## REQUIRED WORK
1. In the essay on campaign finance and the environment, what does James Boyce argue is the ultimate source of environmental injustice?
2. Continue the essay on campaign finance and the environment, starting after its final sentence.

The most pressing non-environmental, environmental issue

Campaign finance regulation (re Citizen’s United v. FEC) is arguably the most pressing non-environmental, environmental issue facing the United States today. Obviously, there is room for debate on this point – Ronald Coase makes the case that it is the lack of clearly distinguished property rights (for goods of the commons such as the atmosphere) that’s most pressing, while James Boyce argues, on another hand, that income inequality is the ultimate source of environmental injustice. In many ways, both are compelling and correct. I, however, opt to focus on the ills of our current campaign finance situation over the aforementioned two issues because, on one hand, I question the wisdom of assigning human ownership to something as vast and interconnecting as the atmosphere, and on the other, I am confident that income inequality can only be fruitfully resolved after we amend our campaign finance problems, for the policies needed to redress the injustice of inequity will likely not find their origins in a corrupt Congress.

The unabated flow of corporate money into American politics undermines the health of our democracy as well as the health of the ecosphere. Contemporary special interest groups exercise power of Gilded Age proportions, while Citizen’s United and the resulting super-PAC phenomenon have successfully institutionalized an unprecedented entrenchment of environmentally negligent industries in our political system. And this is absolutely not a partisan critique. Republican and democrats alike, by necessity of the new Congressional fundraising status quo, have become engrossed with raising money, large amounts of which come from sources like Chevron Corp., Merck and Co., the American Petroleum Institute, and the American Action Network.

With that said, please allow a quick digression (or clarification). This is in no way an attempt to demonize the fossil fuels industry. While the various oil, gas, and coal companies are frequently delinquent in relation to environmental protection, they are ultimately the elements of the world economy that enable the incredibly high standard of living that many of us enjoy, myself included. And we must remember that it is not the intention of corporations to damage the environment. It’s just not their intent to protect it, either, especially given the current regulatory structure. Like good offspring of neoclassical economic thinking, the corporate interest is to maximize benefit for stakeholders. But even Adam Smith was wary of corporate power and what its absolutely free exercise could mean for the human quality of life. So it is, in my humble opinion, the responsibility of policymakers to create policies that ensure the internalization of externalities, such as Pigouvian taxes, or aim to reduce externalities altogether via market-based credit trading programs, and it is the responsibility of businesses to abide by those policies (as is our social contract). While I would obviously prefer that the business community undergo a rapid paradigm shift toward ecological consciousness, I am also one for being realistic.

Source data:
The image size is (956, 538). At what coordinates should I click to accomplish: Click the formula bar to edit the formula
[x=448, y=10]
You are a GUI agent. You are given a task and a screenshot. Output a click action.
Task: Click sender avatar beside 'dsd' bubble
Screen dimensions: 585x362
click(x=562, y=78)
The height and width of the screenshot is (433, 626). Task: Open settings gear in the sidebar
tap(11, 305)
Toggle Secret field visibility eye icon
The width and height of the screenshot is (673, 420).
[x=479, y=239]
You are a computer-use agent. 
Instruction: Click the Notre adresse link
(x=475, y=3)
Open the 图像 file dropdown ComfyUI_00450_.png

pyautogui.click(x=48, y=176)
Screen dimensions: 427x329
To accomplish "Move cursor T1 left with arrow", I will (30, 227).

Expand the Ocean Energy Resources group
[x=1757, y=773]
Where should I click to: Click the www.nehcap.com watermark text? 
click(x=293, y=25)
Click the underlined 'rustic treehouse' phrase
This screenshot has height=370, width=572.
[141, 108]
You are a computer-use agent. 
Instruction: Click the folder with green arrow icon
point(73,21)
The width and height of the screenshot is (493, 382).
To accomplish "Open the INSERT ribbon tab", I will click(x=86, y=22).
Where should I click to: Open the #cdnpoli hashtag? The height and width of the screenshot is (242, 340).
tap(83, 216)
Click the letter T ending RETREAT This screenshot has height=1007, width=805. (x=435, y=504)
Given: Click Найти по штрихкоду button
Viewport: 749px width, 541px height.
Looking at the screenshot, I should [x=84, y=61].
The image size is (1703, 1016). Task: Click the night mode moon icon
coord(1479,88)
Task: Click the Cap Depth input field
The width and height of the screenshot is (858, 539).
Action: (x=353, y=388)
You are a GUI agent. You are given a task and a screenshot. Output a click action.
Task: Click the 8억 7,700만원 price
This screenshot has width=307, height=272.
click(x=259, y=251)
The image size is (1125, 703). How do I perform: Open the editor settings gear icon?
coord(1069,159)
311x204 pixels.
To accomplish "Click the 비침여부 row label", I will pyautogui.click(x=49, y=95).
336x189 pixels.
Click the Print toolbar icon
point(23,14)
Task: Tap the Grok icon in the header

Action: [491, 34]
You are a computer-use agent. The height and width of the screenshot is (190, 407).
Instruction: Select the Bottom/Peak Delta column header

## EXERCISE ANSWERS
1. Income inequality.

2.
More to the point: the current state of campaign finance verges on a dangerous autocatalytic cycle. Wealthy special interest groups provide campaign funding to ensure the election of sympathetic and indebted politicians, who then create policies that reinforce the wealth of those interest groups, who then, again, will invest in the campaigns of politicians who, again, will create policy to bolster the status quo, ad infinitum (or so I am concerned). Often, such special interest groups represent extractive or otherwise environmentally damaging industries. National campaign finance reform would be a good step toward breaking this cycle and restoring any real sense of regulatory hope for the ecosphere.

But what hope is there that an already corrupted Congress will reform campaign finance laws? It would seem, at least outwardly, that we need uncorrupted legislators to create the reforms for fair campaigns and elections, but we need fair campaigns and elections in order to have uncorrupted legislators. So how do we resolve this chicken-or-the-egg conundrum?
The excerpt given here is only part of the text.